Après toutes ces précautions, on est prêt à utiliser la plante. La Phytothérapie utilise presque toutes les parties d’une plante. Tout dépend de la plante en question. On peut par exemple citer: les racines, les fleurs, les bourgeons, les tiges, les feuilles, les rhizomes, etc…

Pourquoi se soigner avec les Phytothérapeutiques ?

Si on en fait bon usage, les phytothérapeutiques peuvent servir à la prévention de santé. Pour cela, on peut les incorporer dans les habitudes quotidiennes ou dans des stratégies ponctuelles avec des objectifs définis. Elles sont aussi utilisables dans plusieurs cas de problèmes de santé dans la limite de ce que la plante peut offrir.

Dans tout ces cas, la Phytothérapie permet d’apporter une solution nautrelle avec possiblement moins d’effets secondaires que les médicaments issus de synthèses chimiques. Noter bien le “moins d’effets” puisqu’effectivement, l’usage des plantes n’est pas sans danger. Plus de précision sur ce détail plus loin dans l’article. Pour finir, les phytothérapeutiques sont relativement faciles d’accès. Ce qui fait d’elles des solutions à portée de main et accessibles à tous.

Comment utiliser les plantes pour se soigner ?

L’utilisation possible de la Phytothérapie va différer selon votre situation de santé et vos besoins. En cela, elle vous propose tout un arsenal de modes de prise qui seront plus adaptés pour certains cas plutôt que d’autres. Je vais en citer quelques-uns ici.

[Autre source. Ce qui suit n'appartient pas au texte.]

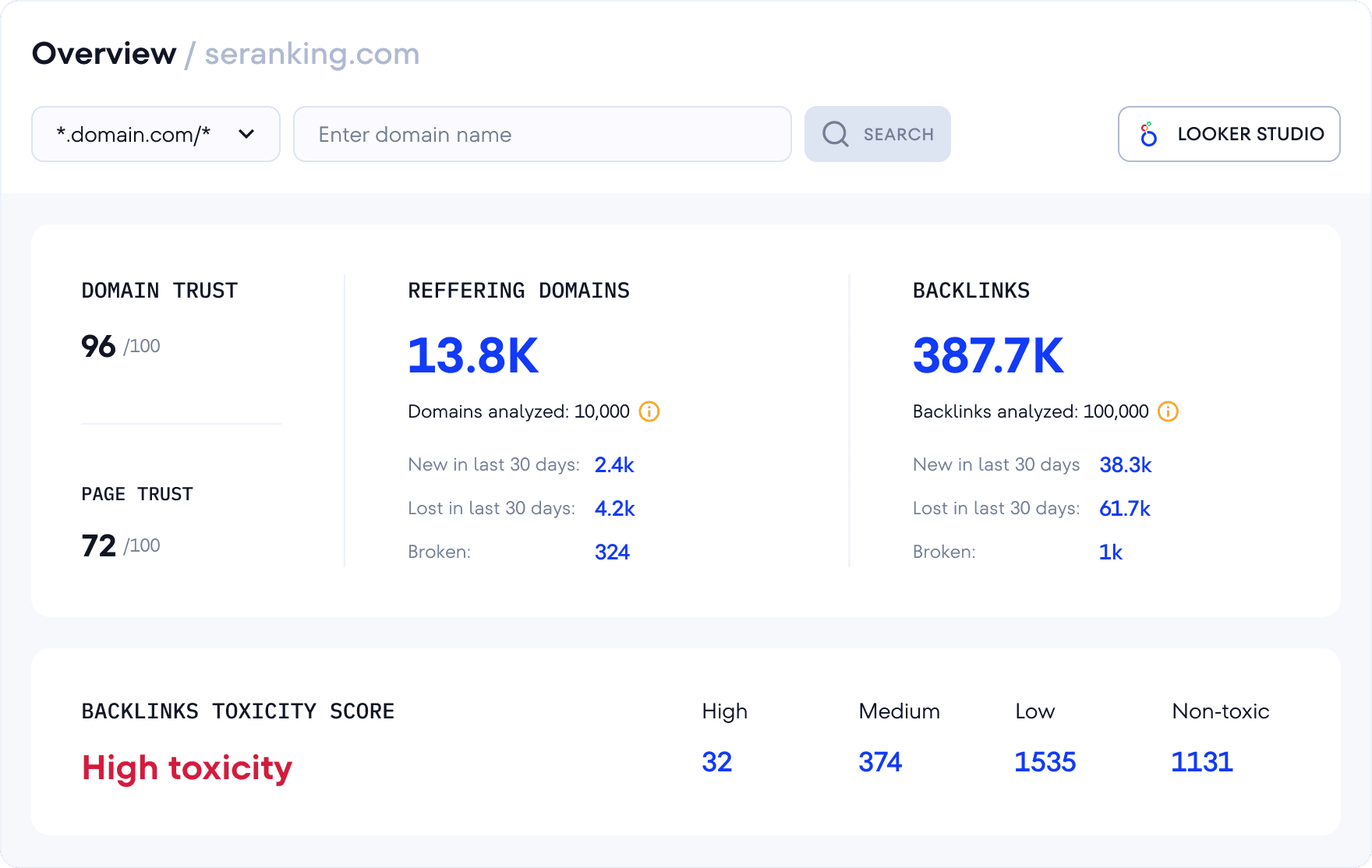The width and height of the screenshot is (1372, 868).
Task: Open new backlinks link 38.3k
Action: (x=1125, y=464)
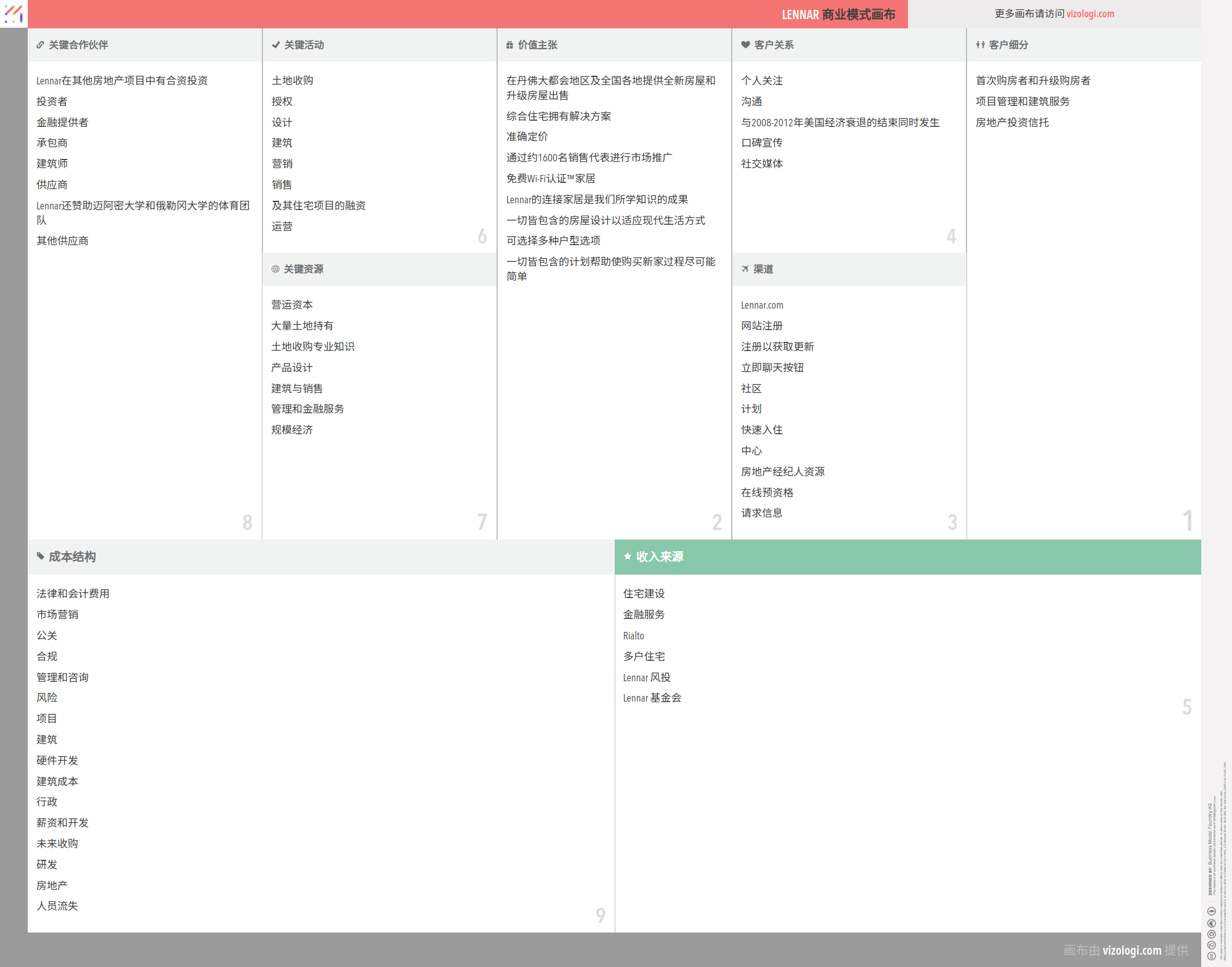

Les plantes peuvent être utilisées sous forme de tisanes ou “d’extraits aqueux” selon leur dénomination en magasins bio ou en parapharmacies. Le principe consiste à utiliser les parties tendres des plantes que l’on fera ensuite infuser dans de l’eau chaude.

D’autres exemples de modes d’utilisations sont la poudre de plante qui s’obtient après broyage et pulvérisation d’une partie de la plante, les teintures dont la préparation se fait avec de l’alcool ou les Fleurs de Bach (Cf. Thérapie du Docteur Bach). Ensuite, il y a les huiles essentielles obtenues par distillation à la vapeur d’eau, dont les principes actifs sont très concentrés et sont à utiliser avec une extrême précaution.

Il y a aussi les SIPF (Suspension Intégrale de Plantes Farîches) qui s’obtiennent par cryobroyage à très basse température et les sirops qui s’obtiennent par macération hermétique dans un mélange d’eau et de sucre.

Les dangers de la Phytothérapie

Le fait que les plantes soient naturelles n’excluent en rien une possible dangerosité de leur utilisation, au même titre que les médicaments. Elles contiennent des principes actifs dont s’inspirent souvent les produits pharmaceutiques. Par conséquent, l’automédication avec les plantes ou les médicaments entraine un risque d’interactions qui peut aggraver les problèmes de santé.

Par ailleurs, il existe des contre-indications propres à chaque plante sous ses différentes formes. Certaines plantes sont à proscrire pour les femmes enceintes ou allaitantes, pour les enfants avant un certain âge ou dans le cas de certaines maladies, etc… Il faudra aussi faire attention à respecter des doses précises de même qu’une certaine durée d’utilisation.